━━━ Provided information

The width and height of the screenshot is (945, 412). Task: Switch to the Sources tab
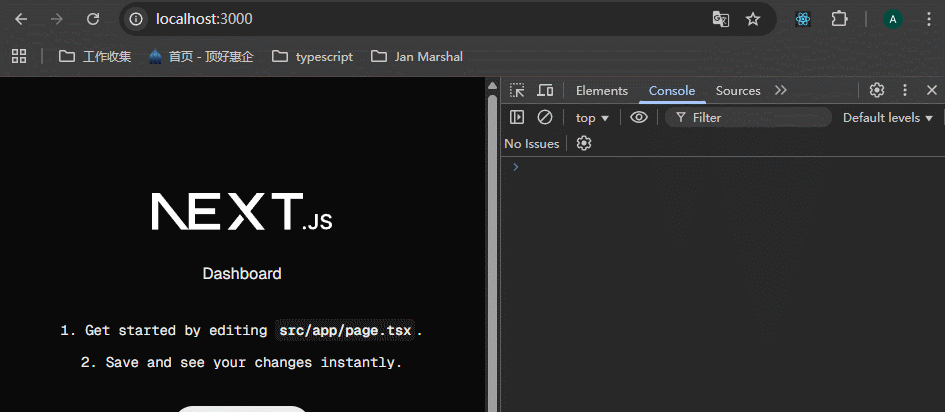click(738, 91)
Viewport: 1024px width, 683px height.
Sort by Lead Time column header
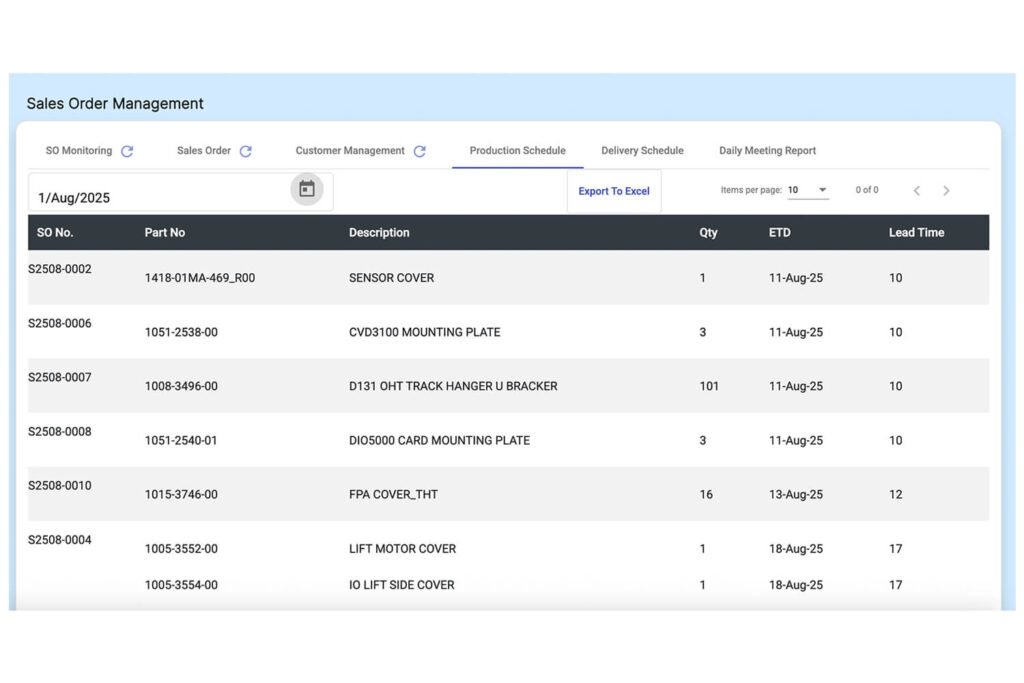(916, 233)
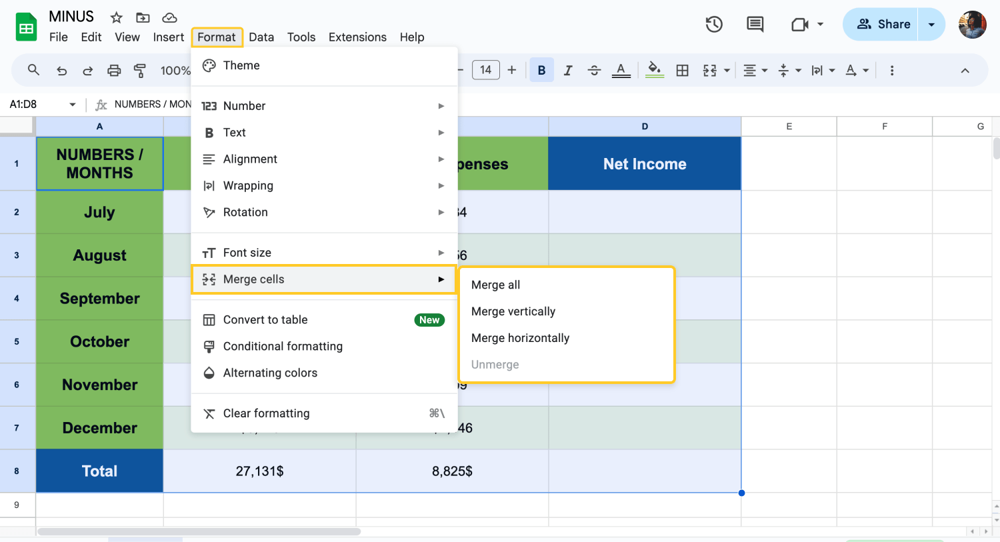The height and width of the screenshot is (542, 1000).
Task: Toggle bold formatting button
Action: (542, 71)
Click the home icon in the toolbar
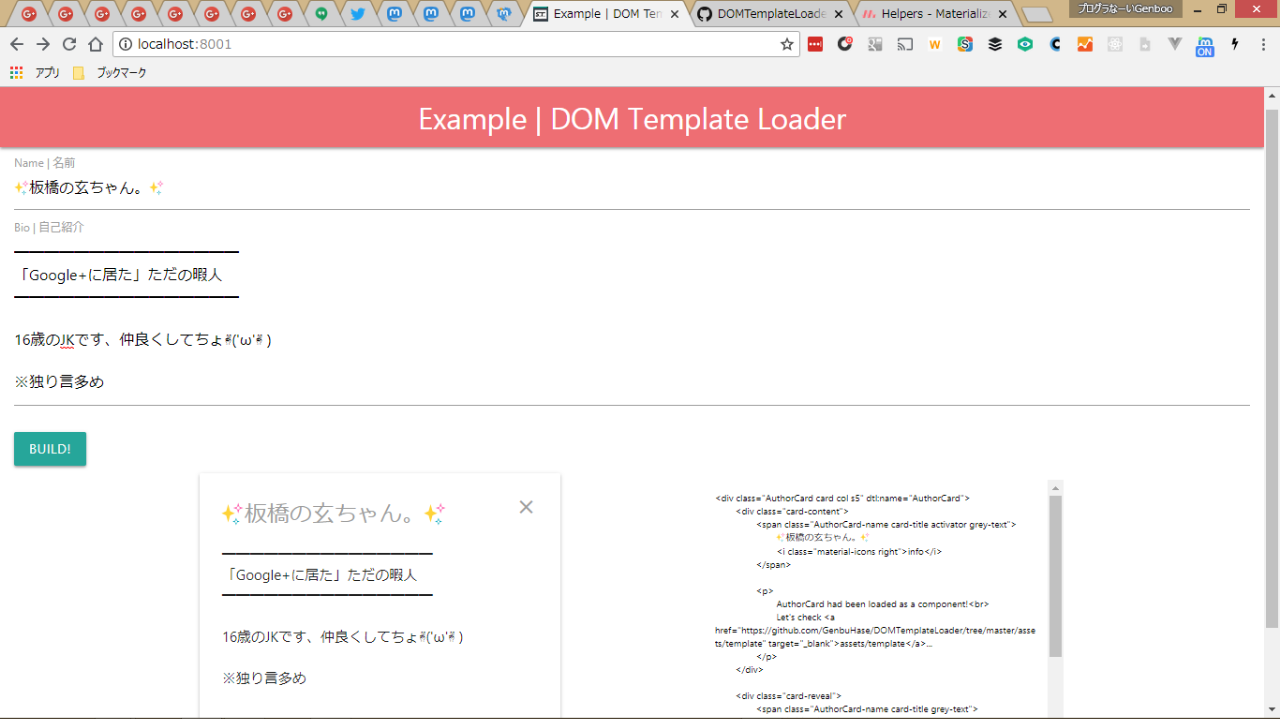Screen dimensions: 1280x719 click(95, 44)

━━━━━━

*Brief*.
Would you repeat the listing word for word and skip every picture?

*Final answer*.
The width and height of the screenshot is (945, 412). Task: Switch to the Sources tab
click(738, 91)
Viewport: 1024px width, 683px height.
Sort by Lead Time column header
(916, 233)
The height and width of the screenshot is (542, 1000).
Task: Toggle bold formatting button
Action: (542, 71)
Click the home icon in the toolbar
Screen dimensions: 1280x719 click(95, 44)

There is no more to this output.